If you ask ten people the definition of what Unified Communications is, you will probably get ten different answers. Or a lot of strange looks. While Unified Communications is technically a business or marketing term, it helps to look back over the evolution of the telephone to try and understand where we are today and where this industry might be heading. We will try and put this in plain English and keep the technical lingo to a minimum so hopefully everyone can understand what Unified Communications means today.
Many people know that back in 1876 Alexander Graham Bell invented the telephone. It was one of the most profound and significant discoveries of the last century. The telephone, like any good technology had a few kinks to work out for before it took off and achieved mass adoption. Initially, each telephone needed to be hard wired to each other telephone on the other side. This essentially made the telephones at either end of the wire a very expensive intercom because they could only talk to each other.
After listening to a lecture by Alexander Graham Bell in New Haven, Connecticut in 1877, George W. Coy with a budget of less than forty dollars built the first switchboard out of tea kettle parts, bustle wire and carriage bolts. Genius! The system was capable of connecting up to 64 phones with a maximum of two parties (two – two way conversations) talking at any give time! A switchboard required a human operator to physically move jumper wires and make the physical connections between the two parties telephones. At that time up to six physical connections were required to make a singe call. Switchboards were essential to providing phone service to small areas. They were mostly used to connect hospitals, post offices, fire stations and emergency services. By February 1878 people were chomping at the bit to give the newly formed New Haven District Telephone Company $1.50 per month for the privilege of having a telephone and the ability to communicate with other people in the community. Flash forward two years and the New Haven District Telephone company had the rights from Bell Telephone Company to service all of Connecticut and western Massachusetts. This was the first telephone exchange in the United States and, fun fact, the site was a National Historic Landmark from April, 1965 until 1973 where it lost that status and was converted into a big, beautiful parking garage.
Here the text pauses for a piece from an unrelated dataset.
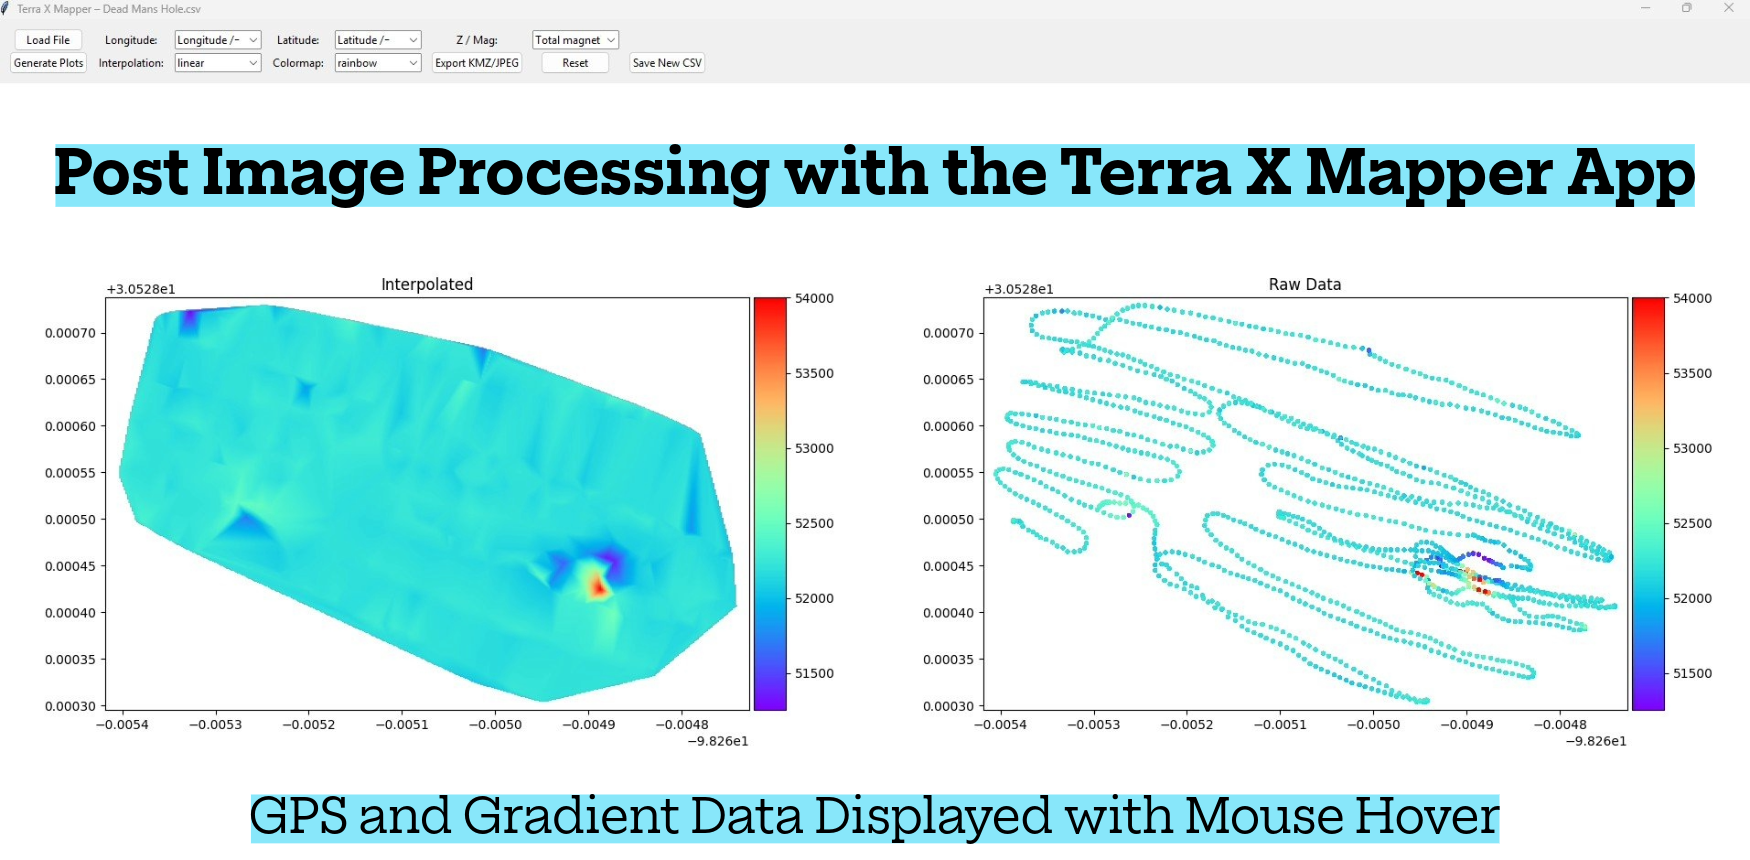Viewport: 1750px width, 860px height.
Task: Open the Longitude column dropdown
Action: tap(217, 40)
The telephone exchanges rode the digital transformation wave sweeping the globe and they pivoted from human switchboard operators to current day software and algorithmic ones that could switch calls in milliseconds. One hundred years later and the telephone exchanges have grown to become one of the largest and most powerful monopolies in the United States. The government broke up AT&T into seven smaller “Baby Bell” companies in January 1982 as part of a divestiture agreement.
Beginning in the 1960’s a lot of business had a problem they needed to solve. How could they give a telephone to every employee at the company without spending a fortune on monthly charges with the telephone company? They discovered that they could buy their own switchboards and hire their own operator to make the physical connections between employees and calls going to or coming from the central office. Just like that a new industry was born. Enter the Private Branch Exchange or PBX.
PBX systems, which are still in use today, use the phone company’s analog or digital circuits to deliver phone calls from a central office (CO) to the customers business premise. The PBX switchboard operator accepted the call and routed it to the appropriate company extension via jumper cables that the switchboard operator plugged in and the hardwired copper cables connecting the phones. This allowed the business to achieve economy’s of scale and reduce costs by purchasing a fraction of the central office lines as it had extensions. There are very complicated calculators to figure out how many CO lines you needed given a number of employees but we will spare you the gory details. A common ratio would be 30 to 1. So for every 30 phones or extensions, a company could order 1 analog or digital line from the central office and pay the monthly fee. A 300 person company could get by with 30 lines from the central office as an example.
By the 1970’s the PBX was slowly evolving and being improved which led to the first must have feature. The Interactive Voice Response (IVR) aka Automated Attendant! This technology allowed businesses to drive down costs and become more efficient by replacing the human switchboard operators with an automated call routing engine within the PBX. The next challenge was that callers couldn’t rely on human operators to reassure the caller that their call was being connected. The solution was the dial tone and DTMF which was ubiquitous by the end of the decade.
Now you may be thinking what does this possibly have to do with Unified Communications! Bear with us…
As the technology evolved, additional features and functionality was in high demand and became necessary. What happened if someone called me and I was away from my desk? What happened if I was busy and talking to someone else on my extension? The next must have feature was voicemail! Companies like AT&T, IBM and dozens of others competed against each other in the early eighties to come up with a scalable, reliable voicemail system. A company called ROLM was the first to have a integrated voicemail with thier PBX platform that could light up a message waiting light or play a stutter tone in the users ear to alert them to a new voicemail message. Octel Communications, founded in 1982, innovated substantially in this time while patenting new features which contributed heavily to is success in creating smaller, faster, more reliable voicemail systems to the enterprise market. In 1990, they were one of the first companies to introduce the concept of unified messaging! Okay so now we are getting one step closed to cracking the definition of Unified Communications!